Jobless Claims Fall as 4-Week Average Reaches 15-Year Low
Fewer Americans than forecast filed applications for unemployment benefits last week, pushing the average over the past month to the lowest level in 15 years and underscoring labor-market strength.
Jobless claims decreased by 1,000 to 264,000 in the seven days ended May 9, a Labor Department report showed May 14. The median forecast of 53 economists surveyed by Bloomberg News projected 273,000. The four-week average, a less-volatile measure, was the lowest since April 2000.
Fewer workers are being let go, a sign that demand for staffing remains robust and that a slowdown in economic growth was due to transitory factors, such as bad weather and port disputes on the West Coast. Persistently low firings and greater employment gains should help wages pick up, supporting consumer spending.
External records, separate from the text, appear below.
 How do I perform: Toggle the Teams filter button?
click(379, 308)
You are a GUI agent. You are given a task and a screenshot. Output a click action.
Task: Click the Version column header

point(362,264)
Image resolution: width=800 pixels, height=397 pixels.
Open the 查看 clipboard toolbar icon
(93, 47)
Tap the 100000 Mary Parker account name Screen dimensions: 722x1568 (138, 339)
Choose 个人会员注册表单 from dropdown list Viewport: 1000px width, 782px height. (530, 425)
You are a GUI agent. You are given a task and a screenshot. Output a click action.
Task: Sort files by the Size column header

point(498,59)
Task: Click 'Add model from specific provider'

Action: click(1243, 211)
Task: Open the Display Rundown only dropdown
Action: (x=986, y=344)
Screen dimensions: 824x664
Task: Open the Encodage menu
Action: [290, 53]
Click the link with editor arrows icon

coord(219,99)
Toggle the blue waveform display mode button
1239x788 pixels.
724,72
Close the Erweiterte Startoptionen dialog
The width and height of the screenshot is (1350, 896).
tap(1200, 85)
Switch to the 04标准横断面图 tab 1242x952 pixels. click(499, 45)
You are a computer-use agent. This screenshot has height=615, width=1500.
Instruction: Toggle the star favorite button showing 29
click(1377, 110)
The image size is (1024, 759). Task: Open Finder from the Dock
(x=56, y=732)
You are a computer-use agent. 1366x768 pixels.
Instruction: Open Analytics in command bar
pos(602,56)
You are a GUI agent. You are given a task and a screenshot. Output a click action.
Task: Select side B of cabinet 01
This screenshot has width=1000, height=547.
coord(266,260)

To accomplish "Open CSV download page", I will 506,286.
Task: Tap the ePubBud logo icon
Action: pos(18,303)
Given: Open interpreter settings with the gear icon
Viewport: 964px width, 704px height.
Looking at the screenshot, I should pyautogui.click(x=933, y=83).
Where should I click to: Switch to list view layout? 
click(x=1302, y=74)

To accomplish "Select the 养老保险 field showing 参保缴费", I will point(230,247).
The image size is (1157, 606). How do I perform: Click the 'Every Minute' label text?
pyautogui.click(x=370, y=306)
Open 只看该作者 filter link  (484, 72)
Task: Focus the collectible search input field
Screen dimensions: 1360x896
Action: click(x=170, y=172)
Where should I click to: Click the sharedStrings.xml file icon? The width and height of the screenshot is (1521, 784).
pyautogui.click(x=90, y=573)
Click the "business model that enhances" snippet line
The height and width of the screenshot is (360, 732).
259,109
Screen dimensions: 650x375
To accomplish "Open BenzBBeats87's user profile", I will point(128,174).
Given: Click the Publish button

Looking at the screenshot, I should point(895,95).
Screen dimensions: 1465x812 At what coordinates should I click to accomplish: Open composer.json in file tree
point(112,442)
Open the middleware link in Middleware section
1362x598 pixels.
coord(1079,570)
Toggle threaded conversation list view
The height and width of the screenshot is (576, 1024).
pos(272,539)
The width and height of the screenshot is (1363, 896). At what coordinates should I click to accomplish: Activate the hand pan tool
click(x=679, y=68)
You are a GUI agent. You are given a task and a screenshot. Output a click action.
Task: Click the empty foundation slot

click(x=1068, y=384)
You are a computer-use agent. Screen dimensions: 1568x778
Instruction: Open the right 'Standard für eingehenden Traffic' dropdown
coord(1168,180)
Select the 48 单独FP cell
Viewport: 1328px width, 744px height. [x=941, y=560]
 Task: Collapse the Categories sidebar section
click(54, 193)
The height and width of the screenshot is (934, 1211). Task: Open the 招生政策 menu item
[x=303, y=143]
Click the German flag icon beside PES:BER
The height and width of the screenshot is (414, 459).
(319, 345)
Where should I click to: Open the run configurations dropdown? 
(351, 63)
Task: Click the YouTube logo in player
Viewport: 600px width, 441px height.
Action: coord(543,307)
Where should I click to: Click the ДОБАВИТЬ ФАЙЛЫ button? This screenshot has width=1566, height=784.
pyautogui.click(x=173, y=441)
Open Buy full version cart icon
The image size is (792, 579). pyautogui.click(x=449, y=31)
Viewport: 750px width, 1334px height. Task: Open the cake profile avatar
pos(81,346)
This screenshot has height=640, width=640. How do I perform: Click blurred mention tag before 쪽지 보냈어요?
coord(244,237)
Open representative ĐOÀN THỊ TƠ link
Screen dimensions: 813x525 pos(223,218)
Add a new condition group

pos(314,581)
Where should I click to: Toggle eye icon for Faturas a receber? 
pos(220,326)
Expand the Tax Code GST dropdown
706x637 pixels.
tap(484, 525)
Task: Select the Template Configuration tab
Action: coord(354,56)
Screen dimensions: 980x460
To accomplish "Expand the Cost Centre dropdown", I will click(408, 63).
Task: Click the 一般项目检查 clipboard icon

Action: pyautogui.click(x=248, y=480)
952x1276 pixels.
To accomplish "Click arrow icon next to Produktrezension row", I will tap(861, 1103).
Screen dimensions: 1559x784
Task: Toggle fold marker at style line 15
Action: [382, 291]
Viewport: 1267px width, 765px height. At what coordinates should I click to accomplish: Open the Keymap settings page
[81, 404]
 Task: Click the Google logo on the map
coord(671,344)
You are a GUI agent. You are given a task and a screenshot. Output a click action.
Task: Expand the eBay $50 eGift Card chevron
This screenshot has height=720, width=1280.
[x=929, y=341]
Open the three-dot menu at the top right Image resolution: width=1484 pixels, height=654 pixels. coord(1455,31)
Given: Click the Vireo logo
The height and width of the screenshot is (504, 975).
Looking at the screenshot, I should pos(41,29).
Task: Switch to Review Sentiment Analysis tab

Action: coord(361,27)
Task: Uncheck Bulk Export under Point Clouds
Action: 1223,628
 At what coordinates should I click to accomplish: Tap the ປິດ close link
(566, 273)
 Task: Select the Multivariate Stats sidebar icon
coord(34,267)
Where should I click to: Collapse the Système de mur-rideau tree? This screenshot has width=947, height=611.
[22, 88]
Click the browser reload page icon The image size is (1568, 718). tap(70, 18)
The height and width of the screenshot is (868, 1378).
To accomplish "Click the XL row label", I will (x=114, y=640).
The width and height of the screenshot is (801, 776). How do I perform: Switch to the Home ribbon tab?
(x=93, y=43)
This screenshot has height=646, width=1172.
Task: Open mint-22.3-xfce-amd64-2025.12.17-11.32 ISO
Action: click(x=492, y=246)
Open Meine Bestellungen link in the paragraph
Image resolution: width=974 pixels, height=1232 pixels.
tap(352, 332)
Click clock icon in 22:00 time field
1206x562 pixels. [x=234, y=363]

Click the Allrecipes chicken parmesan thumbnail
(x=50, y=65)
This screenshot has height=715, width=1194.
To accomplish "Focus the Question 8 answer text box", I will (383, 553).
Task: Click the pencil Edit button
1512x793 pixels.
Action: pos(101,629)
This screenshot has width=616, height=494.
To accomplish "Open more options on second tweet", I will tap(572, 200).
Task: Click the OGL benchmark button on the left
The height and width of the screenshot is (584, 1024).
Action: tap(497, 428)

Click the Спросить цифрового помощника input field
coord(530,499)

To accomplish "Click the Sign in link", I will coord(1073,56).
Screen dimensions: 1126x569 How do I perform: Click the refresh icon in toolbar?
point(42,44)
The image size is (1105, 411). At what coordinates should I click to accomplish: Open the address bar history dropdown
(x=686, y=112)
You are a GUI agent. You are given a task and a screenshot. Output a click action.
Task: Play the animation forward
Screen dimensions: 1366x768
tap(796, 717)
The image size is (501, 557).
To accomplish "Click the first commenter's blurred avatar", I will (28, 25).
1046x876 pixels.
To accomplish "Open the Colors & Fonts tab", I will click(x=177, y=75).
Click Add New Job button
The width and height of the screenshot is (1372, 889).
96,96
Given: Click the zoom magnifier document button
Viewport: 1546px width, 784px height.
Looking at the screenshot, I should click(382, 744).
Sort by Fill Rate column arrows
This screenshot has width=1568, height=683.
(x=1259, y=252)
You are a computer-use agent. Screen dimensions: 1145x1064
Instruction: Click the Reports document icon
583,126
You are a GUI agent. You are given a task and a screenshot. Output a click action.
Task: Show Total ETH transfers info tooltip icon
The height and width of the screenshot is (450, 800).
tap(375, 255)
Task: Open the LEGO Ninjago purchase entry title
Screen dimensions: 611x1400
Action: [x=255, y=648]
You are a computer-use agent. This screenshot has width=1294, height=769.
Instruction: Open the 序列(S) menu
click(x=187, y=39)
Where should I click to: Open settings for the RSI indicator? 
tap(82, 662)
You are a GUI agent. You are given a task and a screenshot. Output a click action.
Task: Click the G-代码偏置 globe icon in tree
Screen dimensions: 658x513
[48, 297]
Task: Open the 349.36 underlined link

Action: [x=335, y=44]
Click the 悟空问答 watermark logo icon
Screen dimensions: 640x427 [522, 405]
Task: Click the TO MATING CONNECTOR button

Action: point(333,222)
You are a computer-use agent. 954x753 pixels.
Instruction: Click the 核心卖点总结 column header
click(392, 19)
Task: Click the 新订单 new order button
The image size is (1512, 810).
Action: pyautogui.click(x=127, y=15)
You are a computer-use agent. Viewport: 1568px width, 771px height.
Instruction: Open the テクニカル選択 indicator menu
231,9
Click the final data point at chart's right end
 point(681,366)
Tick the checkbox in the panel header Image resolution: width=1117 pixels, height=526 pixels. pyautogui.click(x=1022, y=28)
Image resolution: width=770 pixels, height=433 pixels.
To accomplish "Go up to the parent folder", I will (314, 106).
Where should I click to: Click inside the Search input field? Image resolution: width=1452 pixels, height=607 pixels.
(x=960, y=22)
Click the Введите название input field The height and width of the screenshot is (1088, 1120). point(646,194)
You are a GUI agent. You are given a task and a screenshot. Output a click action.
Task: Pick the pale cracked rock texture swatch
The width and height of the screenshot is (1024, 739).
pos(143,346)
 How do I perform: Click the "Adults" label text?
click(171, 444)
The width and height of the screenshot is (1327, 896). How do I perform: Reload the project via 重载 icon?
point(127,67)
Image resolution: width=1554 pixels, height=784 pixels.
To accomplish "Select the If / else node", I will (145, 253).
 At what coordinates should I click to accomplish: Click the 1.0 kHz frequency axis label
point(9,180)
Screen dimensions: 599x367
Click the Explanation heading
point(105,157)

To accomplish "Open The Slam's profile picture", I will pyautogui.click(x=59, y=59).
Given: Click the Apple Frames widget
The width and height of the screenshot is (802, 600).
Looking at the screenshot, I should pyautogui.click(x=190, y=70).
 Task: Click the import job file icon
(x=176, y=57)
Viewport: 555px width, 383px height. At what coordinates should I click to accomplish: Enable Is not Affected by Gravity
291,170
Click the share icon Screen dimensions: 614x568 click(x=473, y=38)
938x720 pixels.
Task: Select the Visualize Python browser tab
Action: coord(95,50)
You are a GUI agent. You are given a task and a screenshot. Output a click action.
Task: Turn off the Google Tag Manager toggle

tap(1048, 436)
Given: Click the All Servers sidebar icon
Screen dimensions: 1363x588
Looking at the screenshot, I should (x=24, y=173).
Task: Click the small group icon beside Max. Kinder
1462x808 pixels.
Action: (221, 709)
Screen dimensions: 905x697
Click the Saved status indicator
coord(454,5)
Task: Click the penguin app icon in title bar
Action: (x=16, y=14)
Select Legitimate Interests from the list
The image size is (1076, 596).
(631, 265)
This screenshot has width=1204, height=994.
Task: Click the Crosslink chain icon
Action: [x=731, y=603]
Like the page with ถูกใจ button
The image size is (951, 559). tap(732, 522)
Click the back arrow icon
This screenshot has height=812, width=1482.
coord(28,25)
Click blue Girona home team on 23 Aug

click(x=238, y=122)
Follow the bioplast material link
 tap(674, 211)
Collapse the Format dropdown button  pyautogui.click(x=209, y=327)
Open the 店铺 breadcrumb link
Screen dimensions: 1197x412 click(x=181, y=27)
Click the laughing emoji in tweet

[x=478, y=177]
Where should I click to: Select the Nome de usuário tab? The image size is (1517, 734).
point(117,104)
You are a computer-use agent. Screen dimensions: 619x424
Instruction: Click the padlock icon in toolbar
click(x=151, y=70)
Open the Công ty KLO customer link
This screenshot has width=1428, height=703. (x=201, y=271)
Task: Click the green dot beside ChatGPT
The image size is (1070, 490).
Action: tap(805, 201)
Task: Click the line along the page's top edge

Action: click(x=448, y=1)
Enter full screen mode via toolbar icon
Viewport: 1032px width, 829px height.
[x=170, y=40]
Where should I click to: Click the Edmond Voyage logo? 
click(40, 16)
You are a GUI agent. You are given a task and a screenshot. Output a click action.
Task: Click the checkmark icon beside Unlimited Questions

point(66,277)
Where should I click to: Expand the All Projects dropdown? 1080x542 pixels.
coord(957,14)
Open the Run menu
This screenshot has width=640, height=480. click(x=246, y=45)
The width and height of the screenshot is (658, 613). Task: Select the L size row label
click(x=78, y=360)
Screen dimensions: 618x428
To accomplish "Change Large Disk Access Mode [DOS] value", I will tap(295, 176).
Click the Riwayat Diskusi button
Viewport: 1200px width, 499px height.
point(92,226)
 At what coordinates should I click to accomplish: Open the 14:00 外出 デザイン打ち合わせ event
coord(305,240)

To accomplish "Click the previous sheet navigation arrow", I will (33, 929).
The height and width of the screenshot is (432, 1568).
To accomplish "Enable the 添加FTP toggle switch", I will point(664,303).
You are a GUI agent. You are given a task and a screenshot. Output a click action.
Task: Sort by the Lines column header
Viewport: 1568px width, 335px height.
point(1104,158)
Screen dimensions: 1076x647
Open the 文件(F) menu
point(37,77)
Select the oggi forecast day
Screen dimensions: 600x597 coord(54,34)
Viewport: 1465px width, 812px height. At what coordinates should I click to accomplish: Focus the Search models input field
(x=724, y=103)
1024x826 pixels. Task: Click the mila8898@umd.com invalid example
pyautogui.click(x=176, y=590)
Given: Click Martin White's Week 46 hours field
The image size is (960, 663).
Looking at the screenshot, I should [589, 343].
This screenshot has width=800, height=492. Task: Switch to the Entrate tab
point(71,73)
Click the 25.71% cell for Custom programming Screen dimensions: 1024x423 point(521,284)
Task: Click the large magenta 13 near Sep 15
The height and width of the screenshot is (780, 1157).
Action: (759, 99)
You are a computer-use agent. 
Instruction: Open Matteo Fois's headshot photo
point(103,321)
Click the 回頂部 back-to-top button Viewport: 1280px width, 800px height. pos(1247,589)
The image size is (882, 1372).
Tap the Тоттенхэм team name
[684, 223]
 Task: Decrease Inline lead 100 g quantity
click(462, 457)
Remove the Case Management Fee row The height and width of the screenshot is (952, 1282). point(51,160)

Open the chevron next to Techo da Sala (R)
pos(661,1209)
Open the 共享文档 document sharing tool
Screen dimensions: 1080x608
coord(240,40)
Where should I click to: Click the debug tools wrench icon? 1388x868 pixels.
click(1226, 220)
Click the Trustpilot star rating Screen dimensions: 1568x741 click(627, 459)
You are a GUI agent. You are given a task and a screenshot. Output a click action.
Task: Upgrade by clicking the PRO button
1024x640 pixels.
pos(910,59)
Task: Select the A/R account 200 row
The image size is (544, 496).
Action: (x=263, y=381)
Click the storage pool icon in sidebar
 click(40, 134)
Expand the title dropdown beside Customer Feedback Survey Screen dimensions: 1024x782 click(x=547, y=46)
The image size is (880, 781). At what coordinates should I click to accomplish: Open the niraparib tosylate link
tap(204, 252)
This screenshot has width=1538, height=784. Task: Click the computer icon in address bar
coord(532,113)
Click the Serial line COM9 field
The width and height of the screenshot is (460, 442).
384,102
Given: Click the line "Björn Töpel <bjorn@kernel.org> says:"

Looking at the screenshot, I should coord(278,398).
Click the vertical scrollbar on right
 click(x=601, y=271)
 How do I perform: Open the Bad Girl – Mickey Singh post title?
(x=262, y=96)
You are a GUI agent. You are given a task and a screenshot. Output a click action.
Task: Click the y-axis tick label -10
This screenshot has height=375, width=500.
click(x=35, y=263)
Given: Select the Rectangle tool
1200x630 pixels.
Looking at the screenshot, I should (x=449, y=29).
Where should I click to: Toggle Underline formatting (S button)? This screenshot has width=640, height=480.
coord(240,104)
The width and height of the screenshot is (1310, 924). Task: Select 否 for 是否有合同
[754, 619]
“Labor-market conditions are quite firm,” said Raymond Stone, managing director at Stone & McCarthy Research Associates in Princeton, New Jersey. “Typically, when you have low claims, you have strong payroll numbers.”
Jobless claims estimates in the Bloomberg survey of economists ranged from 260,000 to 285,000. The prior week’s claims were unrevised at 265,000.
The number of people continuing to receive jobless benefits held at 2.23 million in the week ended May 2.
In that same period, the unemployment rate among people eligible for benefits held at 1.7%, where it’s been since mid-March, the report showed.
Initial jobless claims reflect weekly firings and typically decrease before job growth can accelerate. Many layoffs now reflect company- or industry-specific causes, such as cost-cutting or business restructuring.
Capital One Financial Corp., the bank that generates more than half its revenue from credit cards, notified Texas authorities that it plans to cut 299 jobs in the Dallas area as it aims to consolidate call centers.
The cuts are effective July 4, the Texas Workforce Commission said May 11 in a statement. The majority are call-center positions for the firm’s retail bank, said Julie Rakes, a spokeswoman for McLean, Virginia-based Capital One.
Payrolls grew by 223,000 last month, and the unemployment rate fell to 5.4% from 5.5% in March, another Labor Department report showed last week. The increase in payrolls followed a revised 85,000 gain in March that was the smallest since June 2012.
Wage growth, which typically rises faster as the labor market tightens, remained limited, with average hourly earnings rising 0.1% in April after a revised 0.2% March gain that was weaker than initially reported.
Compared with a year earlier, hourly pay was up 2.2% last month, holding within the narrow range tracked over the past four years.